Hello, and welcome to The Void.
I’m screaming just loud enough for you to hear me. This place is an accumulation of my stored thoughts and feelings, things I’m saying to myself, screaming to myself, but never out loud. My intention is for this to be a safe space to have a voice, unfiltered and vulnerable, for me, and anyone who might be reading.
Time flies even if you’re not having fun.
I’ve had the opportunity to reconnect with old friends over the last 4 months. Summer has a way of drawing people out of hibernation, as we search for connection and meaning enough to satiate and stockpile for the colder months, when it becomes difficult to get out of bed, text that friend to hang out, feel the warmth of the sun and the embrace of someone you love.

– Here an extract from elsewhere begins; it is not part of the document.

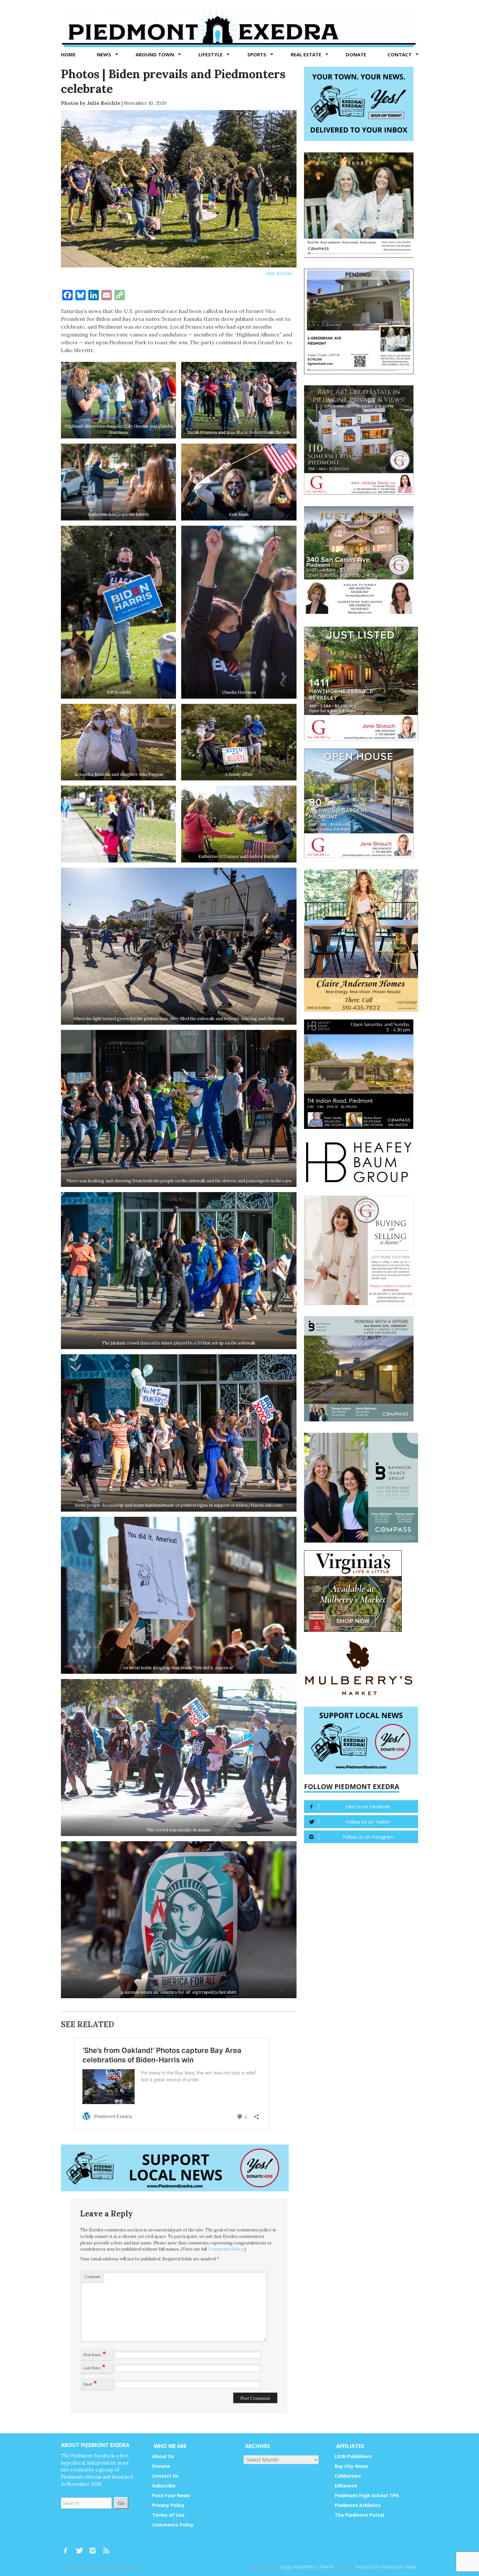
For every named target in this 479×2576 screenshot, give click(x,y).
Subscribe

As I stock up on social interactions for the winter, one of the first questions asked is usually something along the lines of “What’s new with you?”. A valid question to ask when you haven’t seen or spoken to someone in more months than either of you would care to admit. Hearing this question over and over for the last 4 months made me realize how little is really “new” in my life, given that my answer is always some version of “I started this new job”. Is that really all there is? Is that really all I want to talk about?

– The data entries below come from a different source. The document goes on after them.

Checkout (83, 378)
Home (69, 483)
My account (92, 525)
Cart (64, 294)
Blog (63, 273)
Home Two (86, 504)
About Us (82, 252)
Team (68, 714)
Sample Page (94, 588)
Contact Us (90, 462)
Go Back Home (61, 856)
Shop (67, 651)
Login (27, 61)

I’d like to think I’m more than just my occupation, but lately it feels like work has consumed me. I’m an Analytics Engineer, which is hard to explain, but is a mixture of a few jobs and no one wants to hear me talk about this. The point is it’s challenging, it’s uncomfortable, and a pretty big shift from the work I was doing prior. I don’t hate my job, and I like the people I work with, but it’s gotten to be a bit exhausting, constantly consuming knowledge, taking on projects I have no experience with, and working with rather demanding stakeholders. It feels like I go to work and come out with a brain at full capacity, incapable of processing any new information for the day or having any real thoughts of my own.
When I get home I want to feel safe, do things that are familiar to me and require little thought. This line of thinking has led me to stop pursuing new hobbies and experiences that I had previously been really excited about. Before I was experimenting with new recipes, I was sewing my own clothes, and taking walks in neighborhoods of New York I’d never thought to visit. Even if I didn’t love my job, my life outside of work, the feeling of messing up a new recipe, of sewing the front and back of a pant leg upside down, of getting off on the wrong subway stop in a new neighborhood, these feelings of discomfort kept me full. I was challenging myself in ways that motivated me to work harder, with an intention to think differently and get comfortable with being uncomfortable. In the last 4 months I feel like those feelings have faded.

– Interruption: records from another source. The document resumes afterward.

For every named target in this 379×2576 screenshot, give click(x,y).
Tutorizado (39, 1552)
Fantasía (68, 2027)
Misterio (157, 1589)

I thought that this new job was going to be enough to replace the life outside of work I had to let go of. I had been working so hard, throwing myself at any opportunity to develop new skills and work in the field I thought would be my end destination. It didn’t matter to me how long I had to work or who I had to work with. I felt willing to do anything to get to what I thought would be the first step towards my end destination. I was a bit naive to think a job could make me whole, that a dream job is even a true concept. I’ve been so focused on doing well at work that I’m neglecting the other parts of my life that keep me whole, that feed my soul and not just my brain.
It’s taken me 4 months to realize how consumed I was, how focused I had become on what I think is the wrong thing. I have learned and grown immensely in the short amount of time in this new job, but is this really what I want for myself? I try not to think too hard about the future because it’s impossible to predict, but I can’t help wondering what my life will look like in 6 months, a year, 3 years going down this path. I just don’t see myself in this line of work for much longer even though I’ve only just begun.
Given how quickly I’ve adapted to the career shift, I’m curious and excited to apply the same intensity to areas of my life I actually care about again. And what do I care about? What feeds the hunger that’s been ignored for so long? I guess I’m still trying to figure out where to shift my focus. There’s a good chance that it’ll shift a few times. But I think the point is not to give up, to keep trying, and to keep seeking discomfort.